Sunday 2 December 2012

Call of Duty Black Ops 2



et's not be coy. We both know why you're here. You want to know if this is the one. Is this the game that will finally turn the tide and see Call of Duty given a bloody good kicking? Believe me, I understand that impulse. We're conditioned to root for the underdog, not to cheer on a champion that's already spent five years on top.

Sorry to disappoint, but Black Ops 2 is not the cynical obligation you might think. It may be destined to earn all the money in the world between now and next November, but that assurance has gifted developer Treyarch with confidence, not arrogance. For so long considered the second-string studio, brought in to add to the series on Infinity Ward's off years, Black Ops 2 sees Treyarch not only adding to the franchise but taking ownership of it. This is a game that dares to take a billion-dollar formula and muck about with it.

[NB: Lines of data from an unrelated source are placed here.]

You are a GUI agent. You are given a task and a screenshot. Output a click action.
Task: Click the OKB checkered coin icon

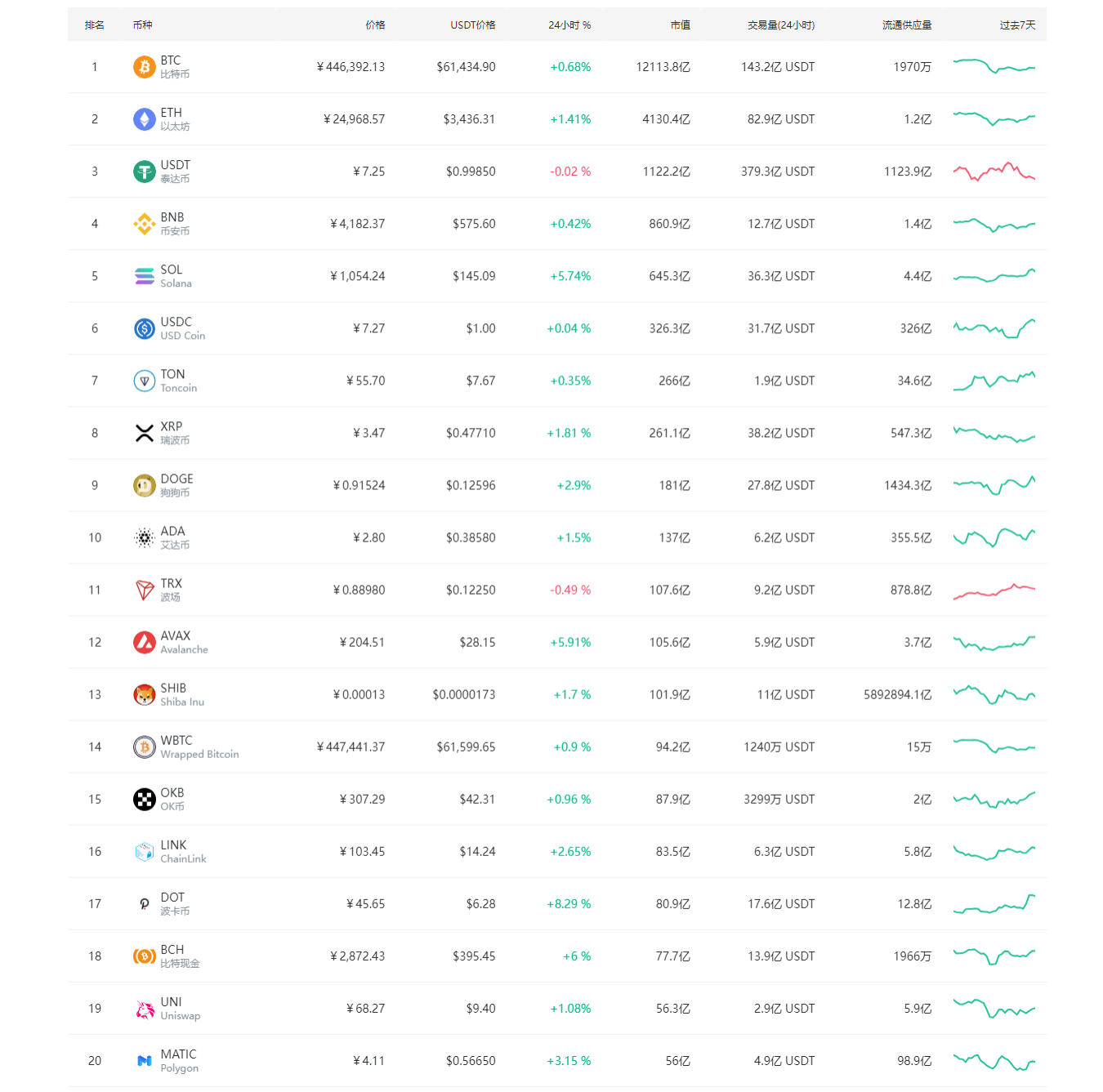145,799
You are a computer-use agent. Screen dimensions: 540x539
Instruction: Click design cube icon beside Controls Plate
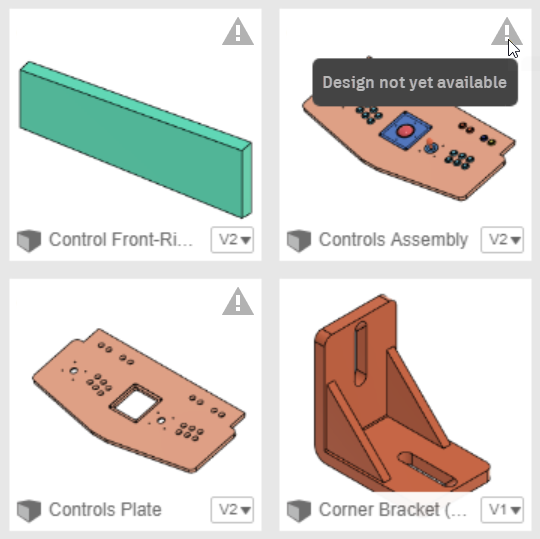(x=29, y=510)
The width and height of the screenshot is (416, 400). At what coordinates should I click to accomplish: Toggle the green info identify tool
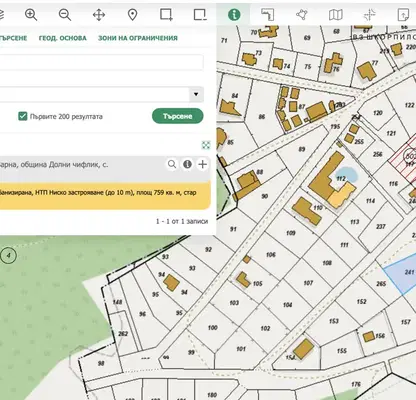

Nowhere is this more apparent than in the campaign mode. Bucking the trend for increasingly stunted single-player shooter experiences, Treyarch has returned to the belief that the solo portion of an FPS is the beating heart of the game, not a grudging tradition useful only for bombastic trailer shots.

No longer are you handed a pair of weapons and shoved down a corridor of scripted stunts. You can now choose your loadout and equip perks before each level, much like multiplayer. The maps accommodate and embrace this freedom too, offering broader routes that reward the exploratory player and secret areas, containing better weapons or useful intel, that can only be accessed with a special perk. There are still a few headbanging checkpoints where you can see the ghost of CODs past in the waves of spawning enemies that only cease once you hit the right trigger spot, and the AI still won't be winning any chess matches, but Call of Duty hasn't felt this alive in years.



The story is absolute nonsense, of course, but still devilishly entertaining. Hopping between flashbacks to Black Ops hero Alex Mason in the 1980s and his son David in 2025, you'll pursue charismatic terrorist leader Raul Menendez across the decades. The near-future setting comes close to being a corny gimmick, with its cloaking armour, robot spiders and flying wingsuits, but it also frees the game from the jingoistic onanism of Modern Warfare.

While rival shooters continue to herd themselves down the cul-de-sac of military realism, Black Ops 2 throws itself into pulp sci-fi with gusto. Although missions take place in Angola, Yemen, Pakistan and other potentially offensive hotspots, the story avoids the predictable post-9/11 plot devices. The evil Menendez is referred to as the biggest threat since Bin Laden, but with his smart suits and European suave he's a flamboyantly sadistic Bond villain rather than another fiendish Islamic mastermind.

Most remarkably, for once the storyline isn't a “one and done” linear romp to be churned through in a hurry. It's still relatively short - around six hours or so - but a branching storyline forces you to think and engage with the fiction rather than hammer through it. There are six endings and multiple points where your actions can dictate the outcome. A few blunt button-prompt moral dilemmas aside, it's surprisingly seamless. More than once, I finished a level only to discover that there were events I could have altered.

There are also level-specific challenges to beat, leaderboards that gauge your score against your friends and optional Strike Force missions that allow you to control multiple units, vehicles and turrets from an overhead tactical view. Some of these tie up loose ends from the main missions, others will impact the ending you get. It's a bold experiment, but not always a successful one. Friendly AI is pretty bad, meaning that the real-time strategy and tower defence aspects quickly take a back seat to hands-on intervention, at which point it becomes just another FPS level. They're not unplayable and still make for a change of pace compared to the core missions, but if this feature is to return in future instalments it'll need a bit more spit and polish.